Start of RECORDS PROVIDED

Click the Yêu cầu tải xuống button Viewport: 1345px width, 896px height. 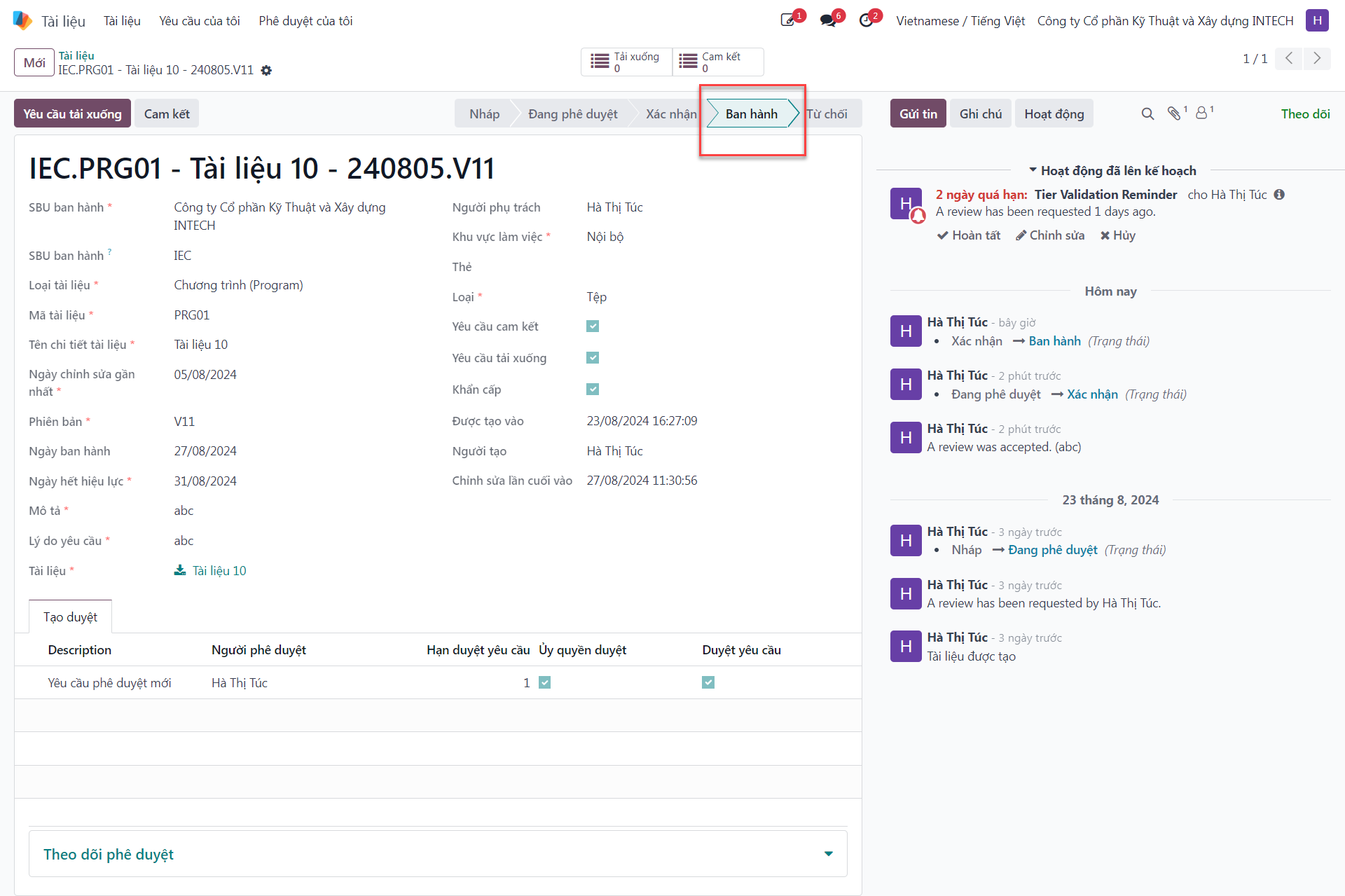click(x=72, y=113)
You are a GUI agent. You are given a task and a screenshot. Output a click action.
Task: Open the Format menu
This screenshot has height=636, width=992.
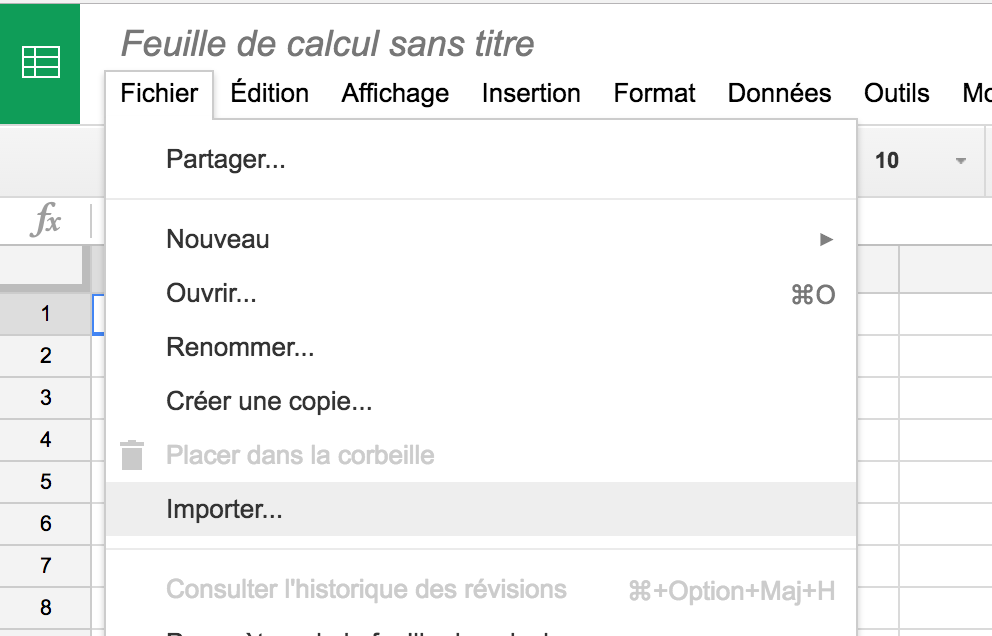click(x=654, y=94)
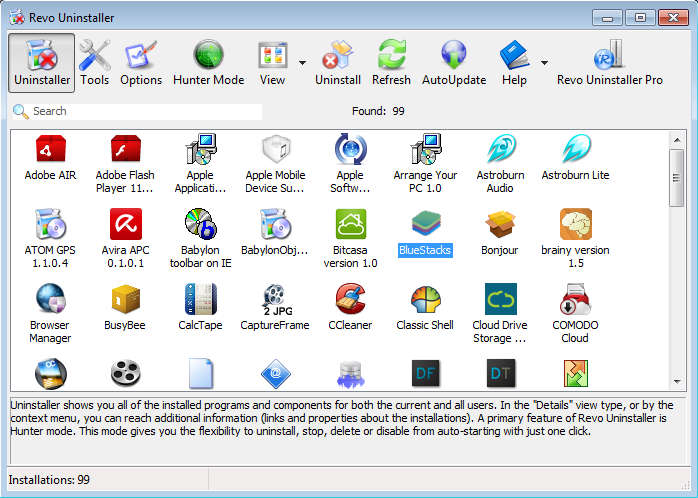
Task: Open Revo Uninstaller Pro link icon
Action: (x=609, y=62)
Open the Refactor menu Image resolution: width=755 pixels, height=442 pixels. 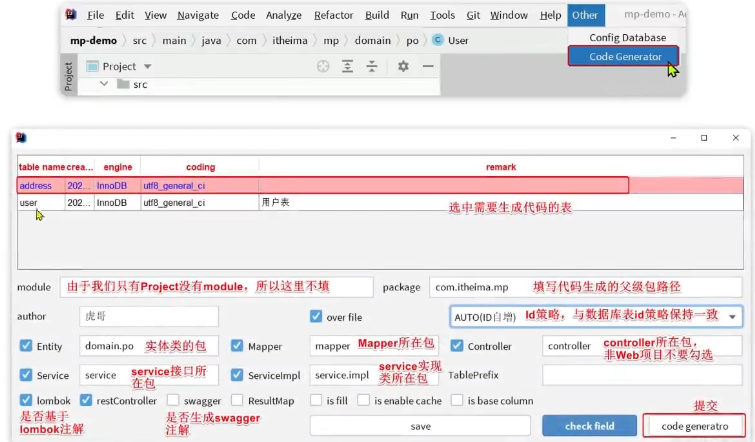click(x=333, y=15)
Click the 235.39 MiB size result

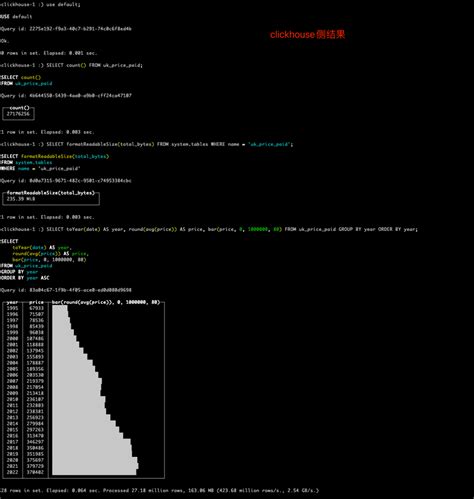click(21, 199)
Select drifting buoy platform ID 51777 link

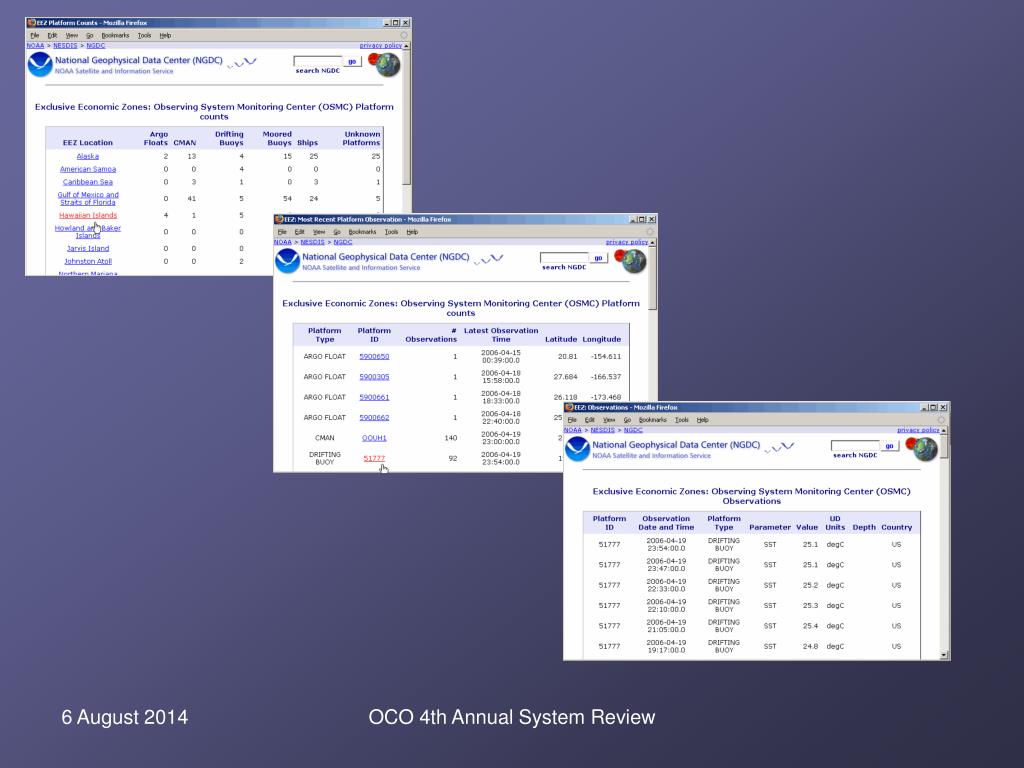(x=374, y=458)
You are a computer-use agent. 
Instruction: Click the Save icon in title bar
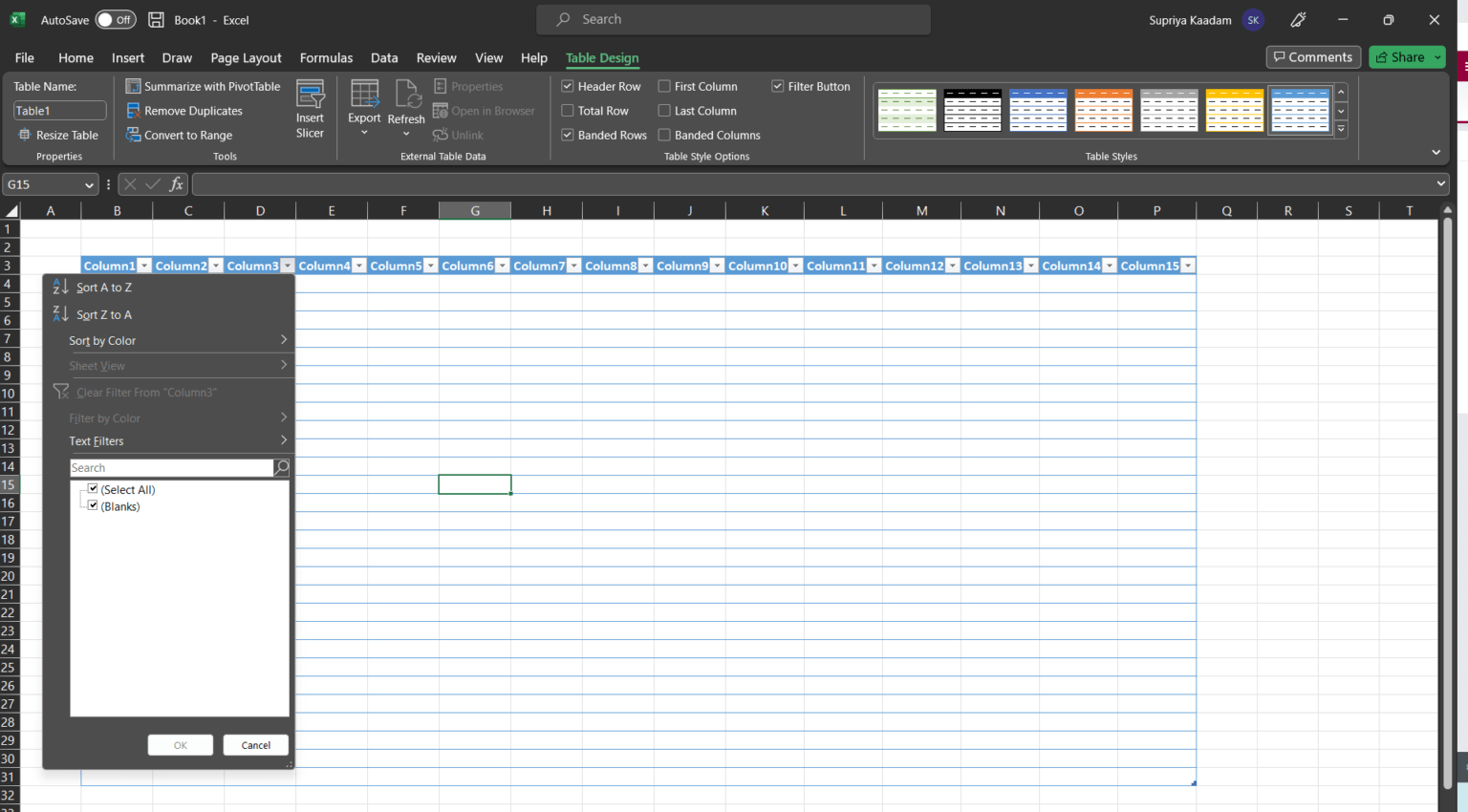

End of RECORDS PROVIDED

DESCRIPTION OF THE TASK -
From the data, list each line in which the string "agent" appears.

COMPLETED EXERCISE -
You are a GUI agent. You are given a task and a screenshot. Output a click action.
You are a computer-use agent. 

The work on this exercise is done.